First in her family, Foroutan will be graduating with a Bachelor of Economics (Honours) with a double concentration in Economic Theory and Mathematics and Quantitative Economics. She credits her success and volunteerism to the kindness and support of the Carleton community, in particular, individuals who went above and beyond, including Prof. Peggy Hartwick and Prof. Simon Power.
“Peggy, to me, represented everything that Canada is about – inclusive, helpful, kind, and community focused. All of these aspects were embedded in her English as a Second Language for Academic Purposes course,” said Foroutan. “She had an amazing impact on me and was so great at helping and accommodating others. I wanted to learn how I could pass it on. That’s when I began volunteering with the Linguistics department which led me down this great path.”
Since then, Foroutan has dedicated much of her time to peer support, building a vast resume of volunteerism through Carleton programs such as the Paul Menton Centre for Students with Disabilities, Enriched Support Program, First Year Connections Program and Bounce Back Program.
“One might wonder how it is she can undertake all these activities,” wrote Jocelyn van Wynsberghe, Student Services Support Officer, who volunteered with Foroutan and provided a letter of support. “When she is not studying herself, she helps others. She is very positive and thinks she is privileged to study and wants to give back to others.”
This sentiment was echoed by economics Prof. Simon Power, who also provided a letter of support for Foroutan’s nomination.
“Ms. Foroutan has set an outstanding example of how it is possible to succeed academically, demonstrate extraordinary leadership, and commit to community service,” wrote Prof. Power. “She has contributed immensely to Carleton, both in terms of her academic success and in terms of her participation in a truly astounding range of extra-curricular and volunteer activities.”
With her family remaining in Kuwait, her husband in America, and the barrier of travel bans, Foroutan is alone in Canada – a reality that many international students face. But she has found her commitment to volunteering provided her with the great gift of community.

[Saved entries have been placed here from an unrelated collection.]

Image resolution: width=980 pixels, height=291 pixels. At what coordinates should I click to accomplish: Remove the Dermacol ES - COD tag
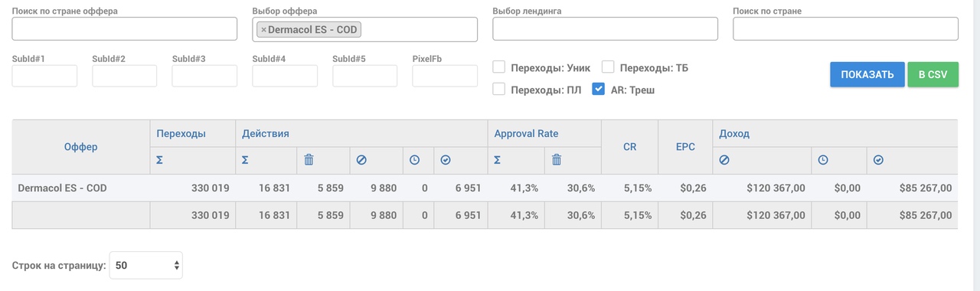click(263, 30)
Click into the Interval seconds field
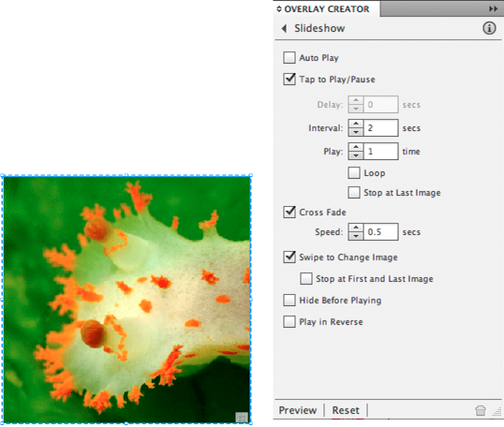This screenshot has height=427, width=504. coord(380,128)
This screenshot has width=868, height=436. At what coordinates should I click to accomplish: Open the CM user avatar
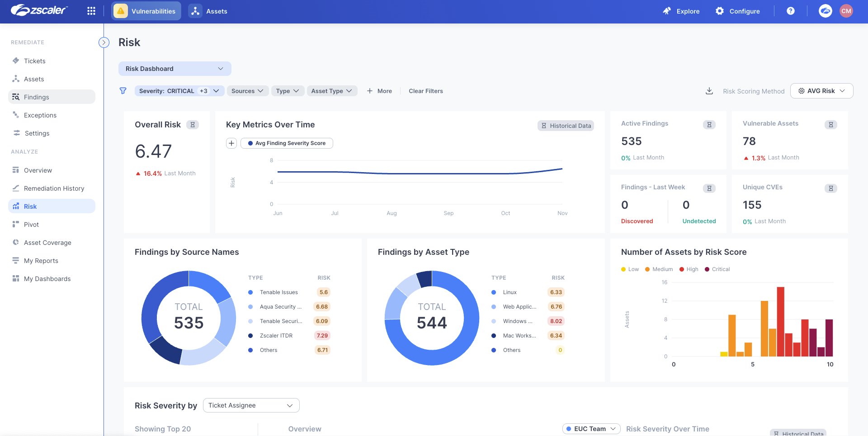pos(846,11)
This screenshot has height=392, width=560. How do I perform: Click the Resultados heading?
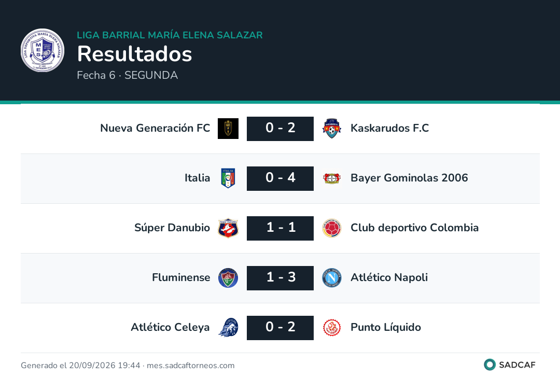135,54
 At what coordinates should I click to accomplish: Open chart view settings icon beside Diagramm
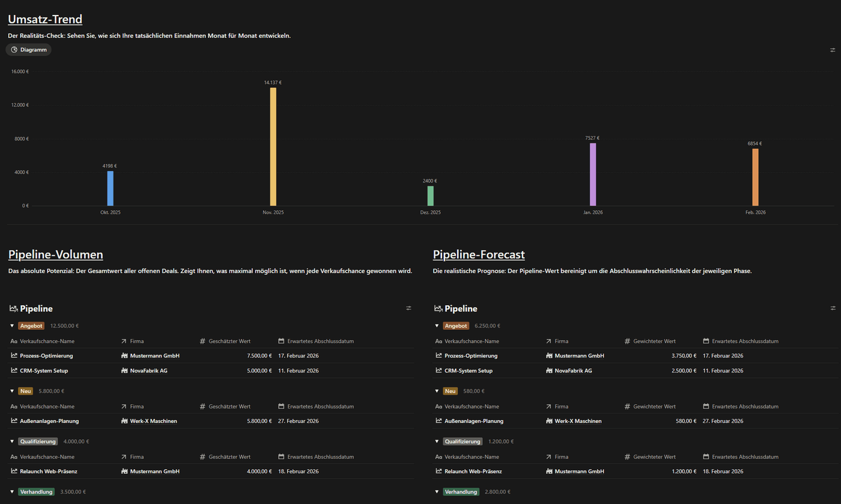833,50
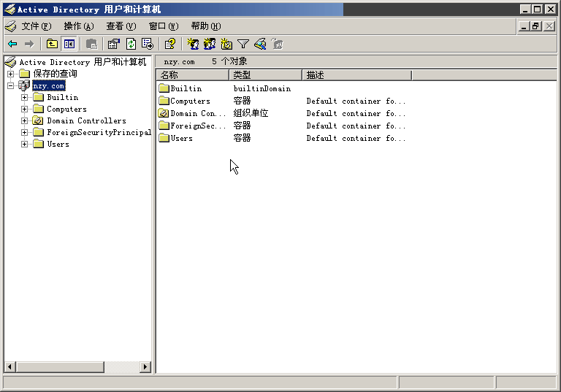Click the Help toolbar icon
The height and width of the screenshot is (392, 561).
[170, 44]
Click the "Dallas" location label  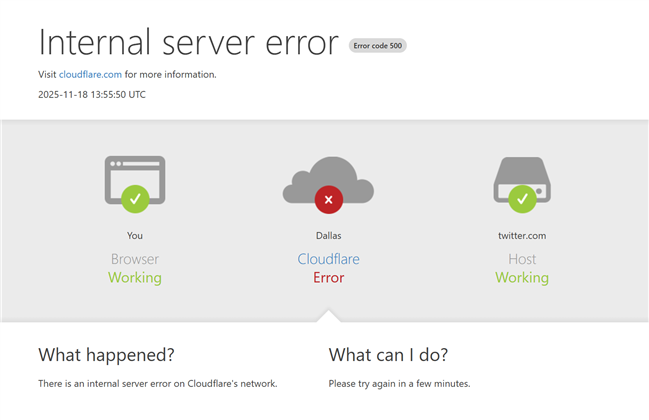328,236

“I spend a lot of time on campus and the people here, like Prof. Simon Power and Prof. Peggy Hartwick, have made Carleton seem like home,” said Foroutan. “They provided a sense of community for me and have guided me through my journey. I hope to be a Simon or Peggy for someone else.”
Foroutan also views her contributions as a civic duty all students should partake in to not only build resilient communities, but complement their education.

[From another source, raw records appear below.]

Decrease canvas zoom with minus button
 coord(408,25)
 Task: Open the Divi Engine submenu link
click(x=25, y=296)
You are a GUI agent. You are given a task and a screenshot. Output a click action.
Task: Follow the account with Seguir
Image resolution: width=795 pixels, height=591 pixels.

“Volunteering at Carleton gave me the character needed to make change,” said Foroutan. “Character matters, you need to be kind, help others and have compassion. It is not being the most educated person that changes the world, it is your character. Your education doesn’t teach you that, the Carleton community teaches you that.”
When asked which experience was the most impactful, Foroutan named the Paul Menton Centre, through which she volunteered as a tutor, mentor, note take and guide. She went so far as to have devised an implementation plan for adapting GPS technology to the map function of the CUMobile app for visually impaired students.

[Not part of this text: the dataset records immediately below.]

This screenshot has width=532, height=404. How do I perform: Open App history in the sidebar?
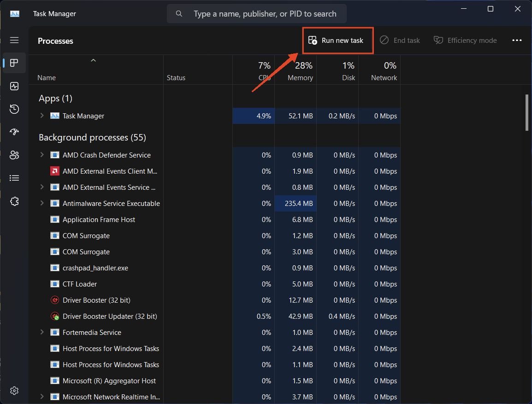click(x=14, y=109)
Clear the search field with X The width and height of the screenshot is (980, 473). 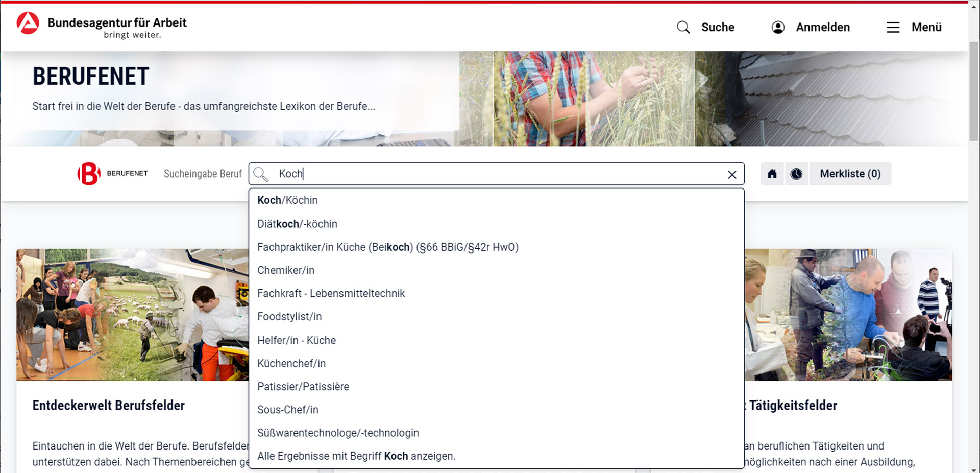point(731,175)
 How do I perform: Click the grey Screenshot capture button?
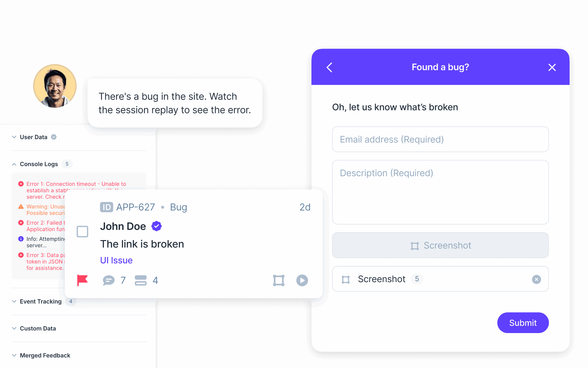pyautogui.click(x=440, y=245)
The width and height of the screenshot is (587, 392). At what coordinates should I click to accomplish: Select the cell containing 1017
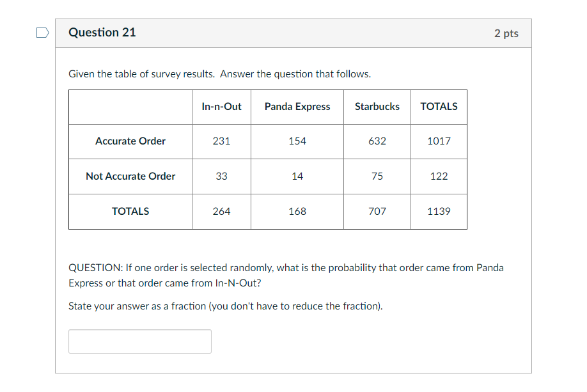click(439, 141)
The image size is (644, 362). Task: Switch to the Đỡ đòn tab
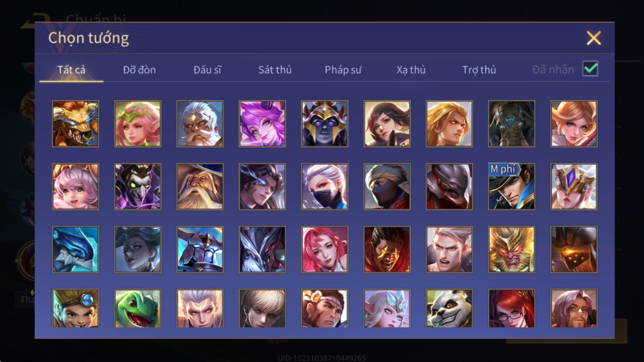139,70
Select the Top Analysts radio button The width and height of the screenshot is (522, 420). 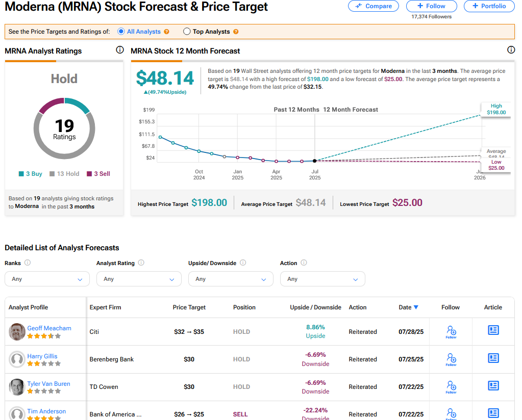point(186,32)
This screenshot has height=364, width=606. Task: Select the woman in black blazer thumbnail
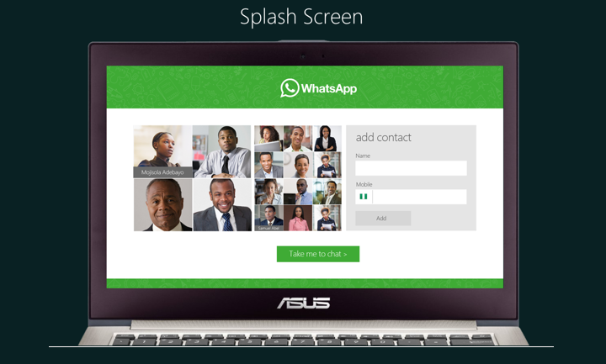[x=327, y=138]
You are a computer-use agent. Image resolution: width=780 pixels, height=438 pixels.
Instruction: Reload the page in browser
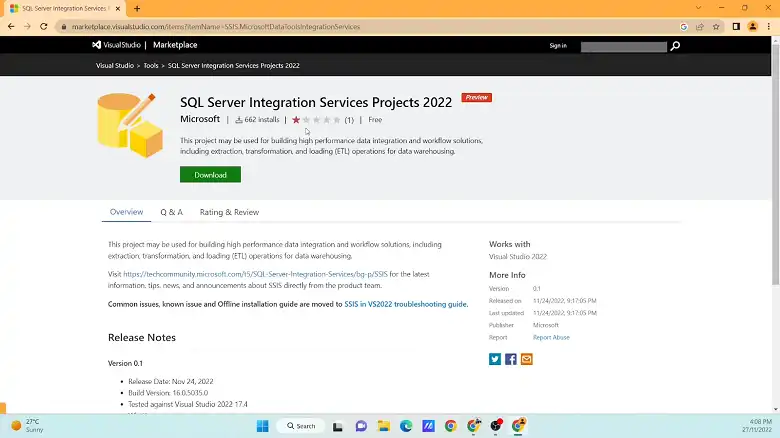click(44, 26)
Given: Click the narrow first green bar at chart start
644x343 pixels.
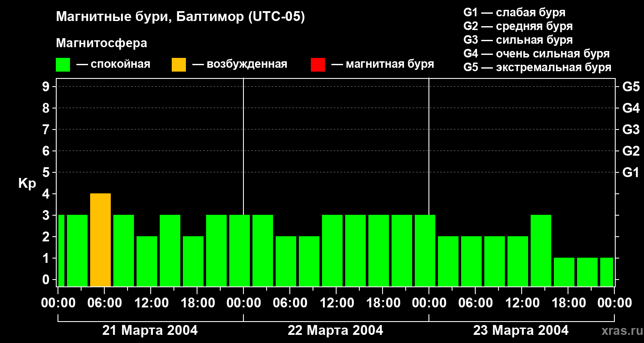Looking at the screenshot, I should [x=61, y=250].
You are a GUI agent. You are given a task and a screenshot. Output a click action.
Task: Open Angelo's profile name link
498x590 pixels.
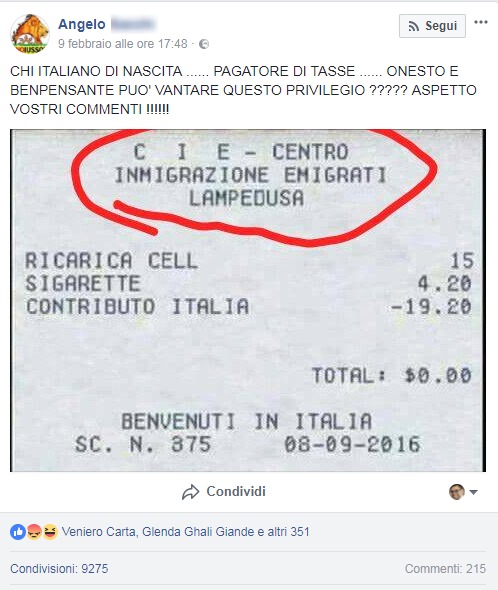click(82, 24)
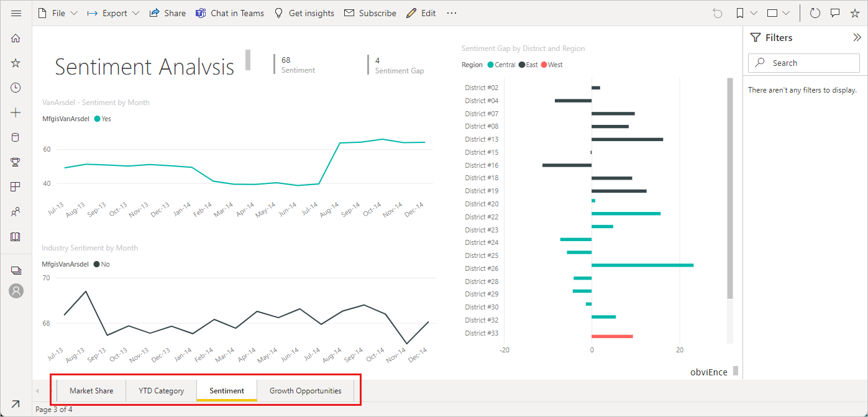Open the View mode dropdown
The width and height of the screenshot is (868, 417).
point(778,13)
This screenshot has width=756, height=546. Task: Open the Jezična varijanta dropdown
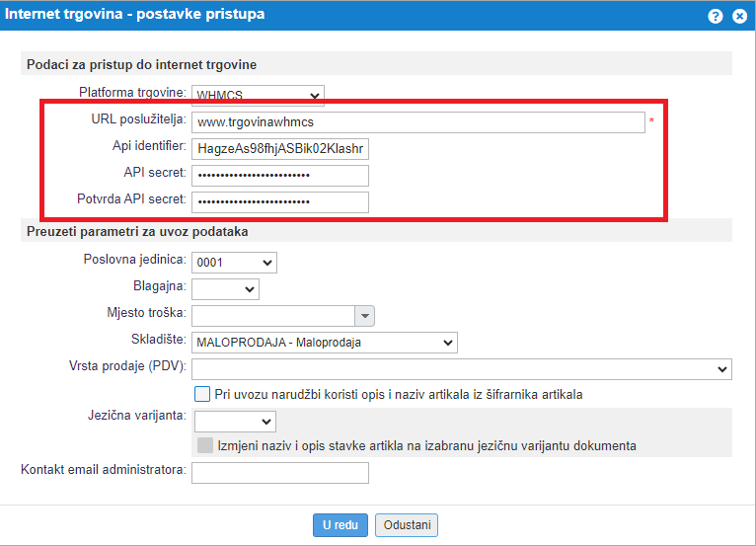(x=234, y=422)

The Board of Governors Selection Jury was impressed by Foroutan’s significant volunteerism across campus and noted that it exemplified her passion for helping and her deep empathy for others.
“I believe in community and doing what you can to help those within it succeed. This is why I dedicate my time to helping my peers,” said Foroutan. “The experience has come full circle as I am now, due to personal reasons, requiring the assistance of the Paul Menton Centre.”
Foroutan hopes to encourage more students to volunteer on campus.
“We often talk about the future and making the world a better place but we often forget that we have to start within our own community, our Carleton community,” said Foroutan. “It’s as simple as sharing your notes as a note taker in class.”
With only a few months until graduation, the soon to be Carleton graduate’s journey does not end in June. Foroutan has accepted her offer to join Carleton’s Masters of Economics with Specialization in Data Science commencing fall 2019. She looks forward remaining at Carleton and continuing her work with the Paul Menton Centre and Enriched Support Program.